More broadly, the creation of scientific theory is too narrow a concept of the goal of the Baconian program. The program was to collect, systematize, and disseminate useful knowledge—at all levels of abstraction, from the broadest theories all the way down to practical techniques. Naturally, the projects that aimed directly at useful techniques first achieved the earliest results, and those that aimed at theoretical understanding achieved later but more powerful results.
Wider than one century
If we widen our view in time as well, we immediately perceive crucial inventions and discoveries well before the IR. The two that stand out most to me are the improvements in navigation that led to the Age of Discovery, and the printing press—both around the 15th century.
The printing press lowered the cost and increased the volume of communication, including scientific and technical writing. The voyages of discovery led to global trade, which drove the growth of port cities such as London, made new products available to consumers, and generally created economic growth.
I don’t think it’s a coincidence that these developments preceded the Scientific and Industrial Revolutions by just a couple of centuries—I see a straight line from the former to the latter.
Wider than material progress
Finally, we miss the big picture if we only think about material progress—scientific, technological, industrial, economic—and ignore progress in morality, society, and government.
Consider that, coincident with the Industrial Age, we have also seen the replacement of monarchy with republics, the virtual end of slavery, equal rights for women, and an international consensus against using war to acquire territory. (There are caveats one could add to each of those achievements, but the overall trend is undeniable in each case.) See my review of Pinker’s Better Angels for many relevant details.

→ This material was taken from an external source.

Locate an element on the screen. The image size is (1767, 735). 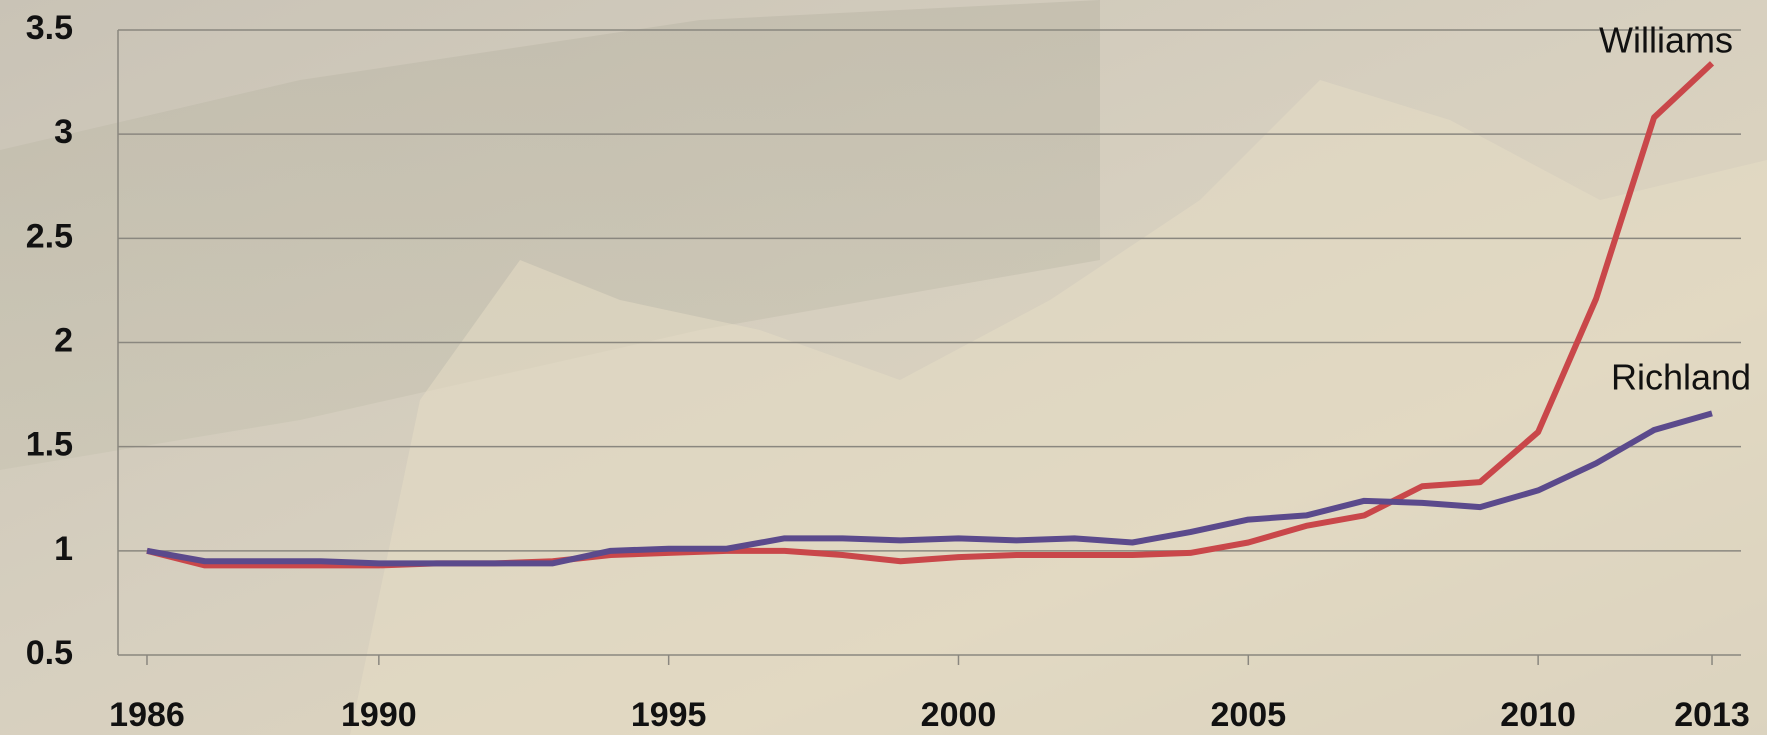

Again, something deeper has been going on—deeper even than science, technology and industry.
Not a coincidence
It’s not a coincidence that several non-steam powered mechanical inventions were created around the same time as the steam engine. Or that several non-mechanical innovations were created around the same time as the mechanical ones. Or that the Scientific and Industrial Revolutions happened within a century or two of each other, and in the same region of the world—after millenia of relatively slow progress in both knowledge and the economy. Or that new ways of thinking about government and society came about at the same time as new ways of thinking about science and technology.
There must be some very deep underlying trend that explains these non-coincidences. And that is why I am sympathetic to explanations that invoke fundamental changes in thinking, such as Pinker’s appeal to “reason, science, and humanism” in Enlightenment Now.
You can argue with that explanation—but any theory that ends at “coal” can explain at most a small piece of the puzzle. Such explanations miss the big picture.